Bindweed. This is the most serious of all weeds because it spreads underground and the stems wind up and over your garden plants. It can spread in from next door no matter how hard you try to keep it out of your plot. If it gets into your border and among the roots of your plants it is impossible to dig out. Any small piece left behind will grow. If you are able to pull out every shoot as soon as you see it you can eventually weaken it but this needs to be done weekly. Glyphosate works well but you can’t spray it onto your plants so where the bindweed is smothering your plants you can’t spray it on. The best way is to use glyphosate as a wipe-on product and coat individual leaves. It takes ages but will eventually work.

Ground elder. This is another problem weed but at least it is low so can often be sprayed. It can also be dug out and it is best to do this in dry weather in summer. It has creeping stems, just below the surface, that invade clumps of plants. When you dig it up these snap and leave bits behind but when it is dry and wilting the stems are less brittle and easier to remove.

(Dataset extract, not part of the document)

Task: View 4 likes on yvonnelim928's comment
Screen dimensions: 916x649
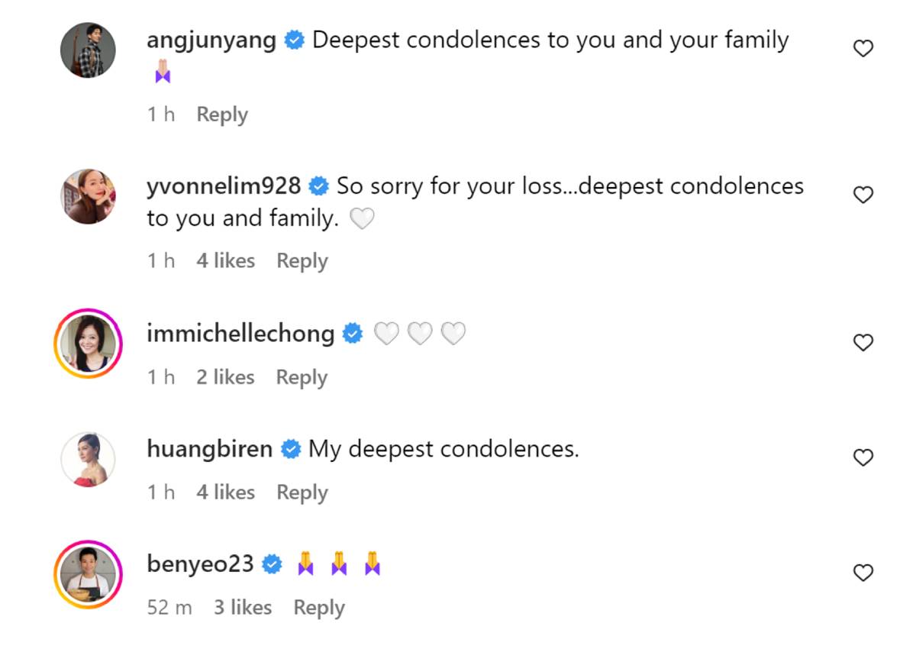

This is the best way to control annual weeds, chopping them off at the surface. If they have not set seed they can be left to wilt but otherwise rake them off and compost them. Hoeing also keeps the soil surface dry and loose to prevent other seeds germinating and prevents moss and liverwort. Keep your hoe handy and hoe off weeds regularly.


Covering the soil with a loose material can retain soil moisture and prevent annual weeds. But most mulches will not suppress perennials and these will grow through. Bark is a popular mulch but will not prevent nettles, bindweed or creeping buttercups growing. Garden compost and well-rotted manure can also contain weeds although they are better because they actually improve the soil and provide nutrients. Bark can actually deplete the nutrients in soil.

Weed fabric

These are usually laid and covered in bark, gravel or chippings. They will prevent weed growth but it is then impossible to improve the soil. If you cut holes to plant through any weeds often creep and sprout through the gaps, which looks awful. Bindweed and others can also move sideways and pop up at the edge of the fabric. But it is sensible for paths and areas that will not be planted.

Ground cover

The idea of planting ground cover to suppress weeds is delightful but it is not as easy as it seems. Firstly you must remove all perennial weeds before you plant – your new plants will not smother bindweed! And you need to get rid of annual weeds until the new plants cover the ground. Make sure your chosen plants will thrive in the site – there are ground cover plants for sun and for shade. It is always best to plant lots of small plants, about 30-40cm apart rather than a few large plants, for quick cover.

Hand weeding

It may be back breaking and slow but hand weeding is often the only way to keep on top of weeds. The big advantage is that it gives you the opportunity to observe your plants and spot any other problems as well as to enjoy them. You can hoe off annuals and dig out perennials to give a thorough job.